Dataset records:
- - -

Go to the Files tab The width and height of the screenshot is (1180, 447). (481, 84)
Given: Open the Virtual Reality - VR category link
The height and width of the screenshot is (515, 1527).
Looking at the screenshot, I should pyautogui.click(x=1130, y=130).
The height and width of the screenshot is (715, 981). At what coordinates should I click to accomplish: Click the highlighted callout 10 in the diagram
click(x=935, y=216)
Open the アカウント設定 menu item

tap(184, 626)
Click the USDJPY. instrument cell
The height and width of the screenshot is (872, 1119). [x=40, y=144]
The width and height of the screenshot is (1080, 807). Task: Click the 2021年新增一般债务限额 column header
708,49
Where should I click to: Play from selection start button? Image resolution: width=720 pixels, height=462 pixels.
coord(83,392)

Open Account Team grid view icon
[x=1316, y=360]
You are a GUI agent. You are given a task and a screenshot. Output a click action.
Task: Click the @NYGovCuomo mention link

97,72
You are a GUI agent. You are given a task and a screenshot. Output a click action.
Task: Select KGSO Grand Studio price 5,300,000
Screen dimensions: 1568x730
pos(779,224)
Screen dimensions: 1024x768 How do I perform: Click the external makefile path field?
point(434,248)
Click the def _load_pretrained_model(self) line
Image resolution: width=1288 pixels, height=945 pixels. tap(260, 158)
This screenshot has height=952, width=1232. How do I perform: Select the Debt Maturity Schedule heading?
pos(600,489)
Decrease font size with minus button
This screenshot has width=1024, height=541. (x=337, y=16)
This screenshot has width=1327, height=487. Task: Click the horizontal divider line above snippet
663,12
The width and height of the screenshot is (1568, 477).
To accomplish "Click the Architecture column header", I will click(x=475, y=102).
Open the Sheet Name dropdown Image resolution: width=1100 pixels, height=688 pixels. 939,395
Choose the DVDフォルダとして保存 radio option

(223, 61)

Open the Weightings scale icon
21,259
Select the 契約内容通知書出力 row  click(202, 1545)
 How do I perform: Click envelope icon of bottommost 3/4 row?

- - -

_Assigned task_
Repeat all the data, every line exactly.

_Task answer_
Go to the Files tab The width and height of the screenshot is (1180, 447). (481, 84)
Given: Open the Virtual Reality - VR category link
The height and width of the screenshot is (515, 1527).
Looking at the screenshot, I should pyautogui.click(x=1130, y=130).
The height and width of the screenshot is (715, 981). At what coordinates should I click to accomplish: Click the highlighted callout 10 in the diagram
click(x=935, y=216)
Open the アカウント設定 menu item

tap(184, 626)
Click the USDJPY. instrument cell
The height and width of the screenshot is (872, 1119). [x=40, y=144]
The width and height of the screenshot is (1080, 807). Task: Click the 2021年新增一般债务限额 column header
708,49
Where should I click to: Play from selection start button? Image resolution: width=720 pixels, height=462 pixels.
coord(83,392)

Open Account Team grid view icon
[x=1316, y=360]
You are a GUI agent. You are given a task and a screenshot. Output a click action.
Task: Click the @NYGovCuomo mention link

97,72
You are a GUI agent. You are given a task and a screenshot. Output a click action.
Task: Select KGSO Grand Studio price 5,300,000
Screen dimensions: 1568x730
pos(779,224)
Screen dimensions: 1024x768 How do I perform: Click the external makefile path field?
point(434,248)
Click the def _load_pretrained_model(self) line
Image resolution: width=1288 pixels, height=945 pixels. tap(260, 158)
This screenshot has height=952, width=1232. How do I perform: Select the Debt Maturity Schedule heading?
pos(600,489)
Decrease font size with minus button
This screenshot has width=1024, height=541. (x=337, y=16)
This screenshot has width=1327, height=487. Task: Click the horizontal divider line above snippet
663,12
The width and height of the screenshot is (1568, 477).
To accomplish "Click the Architecture column header", I will click(x=475, y=102).
Open the Sheet Name dropdown Image resolution: width=1100 pixels, height=688 pixels. 939,395
Choose the DVDフォルダとして保存 radio option

(223, 61)

Open the Weightings scale icon
21,259
Select the 契約内容通知書出力 row  click(202, 1545)
 How do I perform: Click envelope icon of bottommost 3/4 row?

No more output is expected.